Drew Capone, Ph.D.
Following a brief stint in cosmetics manufacturing, Drew taught high school math and chemistry with the US Peace Corps in rural Mozambique. After returning to the US, Drew received his PhD in Environmental Engineering from Georgia Institute of Technology and completed a Post Doc in Environmental Sciences and Engineering at the University of North Carolina at Chapel Hill.

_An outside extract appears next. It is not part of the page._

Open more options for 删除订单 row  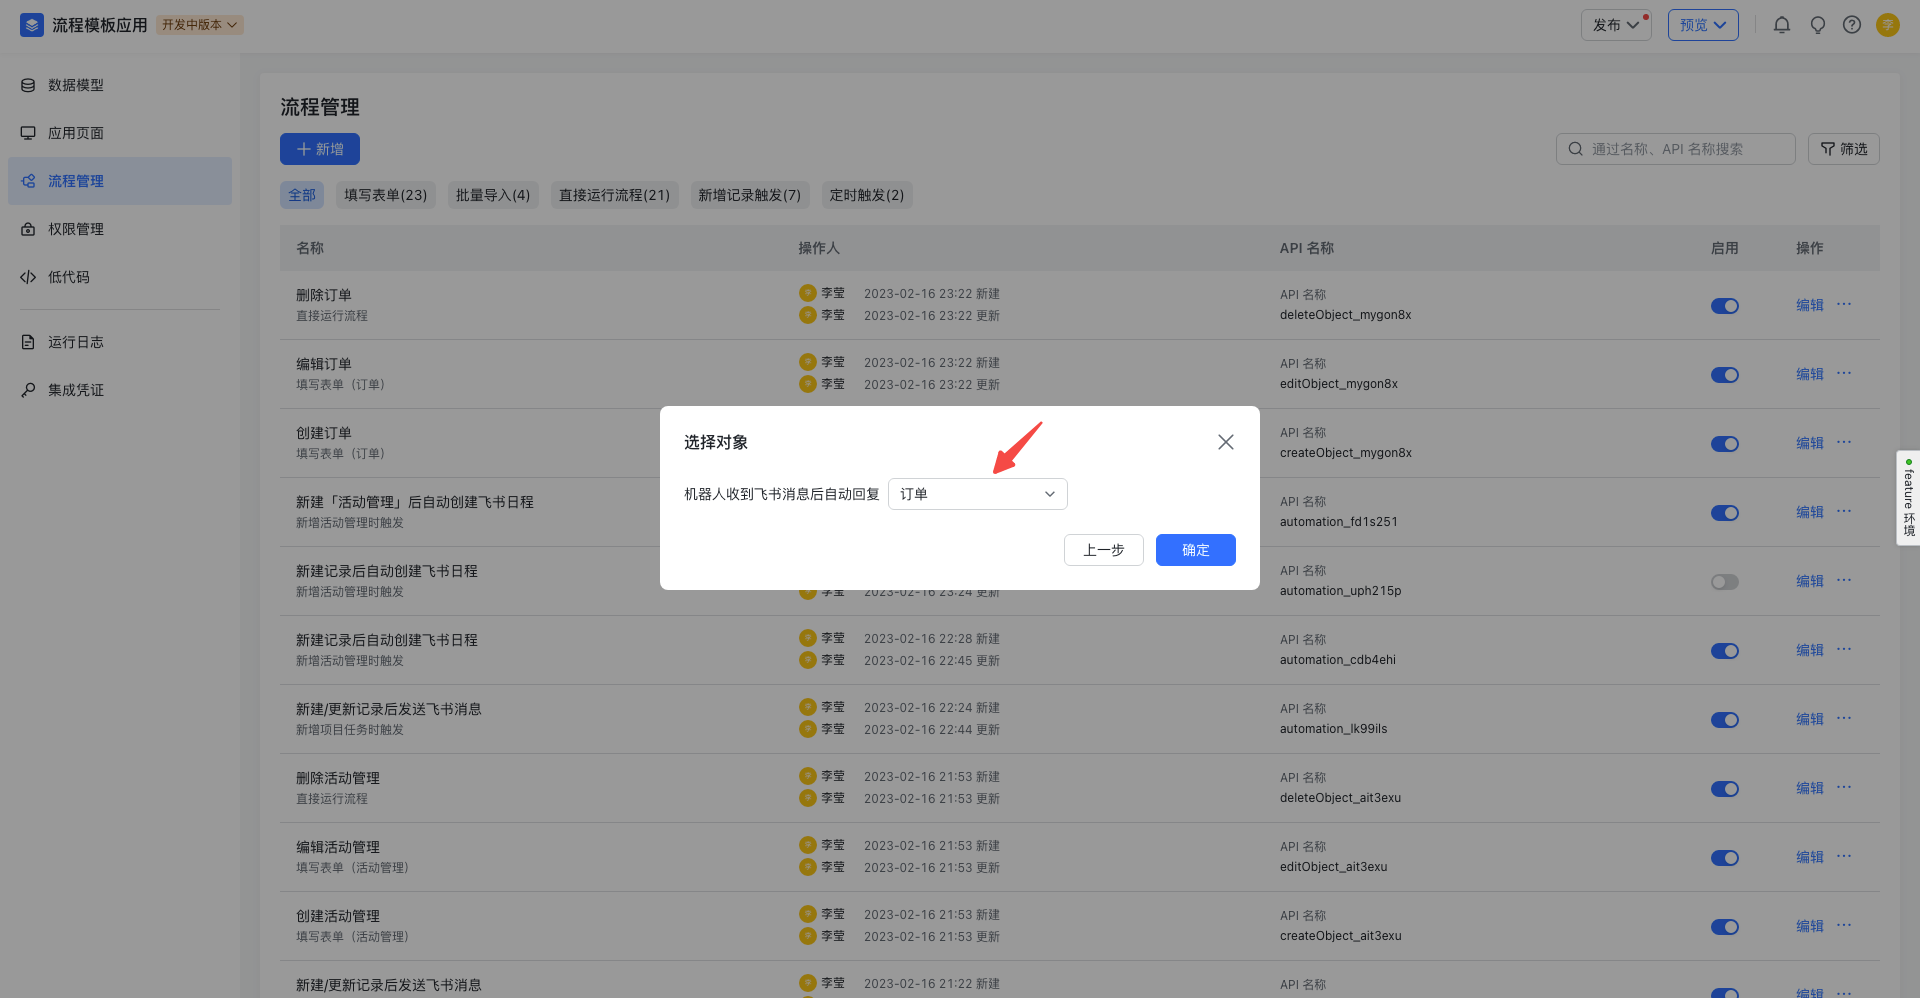point(1844,304)
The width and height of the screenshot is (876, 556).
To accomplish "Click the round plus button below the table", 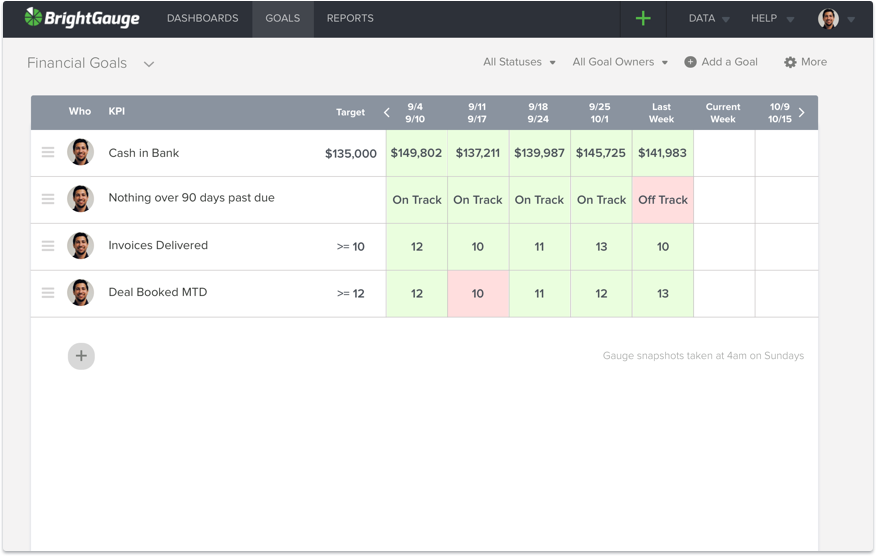I will [81, 355].
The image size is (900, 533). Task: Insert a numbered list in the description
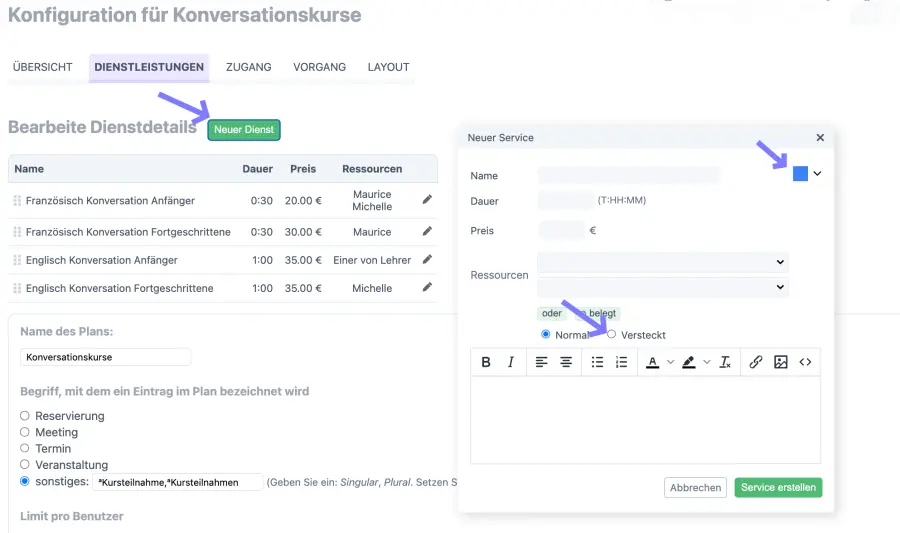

Drew's research focuses on communities that are on the margins of society - in the US and internationally - where water and sanitation infrastructure is inadequate. He has broad interests in the field of water, sanitation, and hygiene (WASH), environmental microbiology, microbial risk assessment, enteric pathogen fate and transport, evaluating interventions to interrupt the transmission of infectious diseases, and using flies as biomonitors of terrestrial fecal contamination. Currently he is an Assistant Professor in the Department of Environmental and Occupational Health at IU-Bloomington. He is PI or Co-PI on several studies, including QUEST in Quelimane, Mozambique (Indiana CTSI, NIH R21), PARAR in Maputo, Mozambique (USDA NIFA), DigIndy in Indianapolis, Indiana (NIH R21), and the Bloomington Flies Study in Bloomington, Indiana (NSF CBET 1440).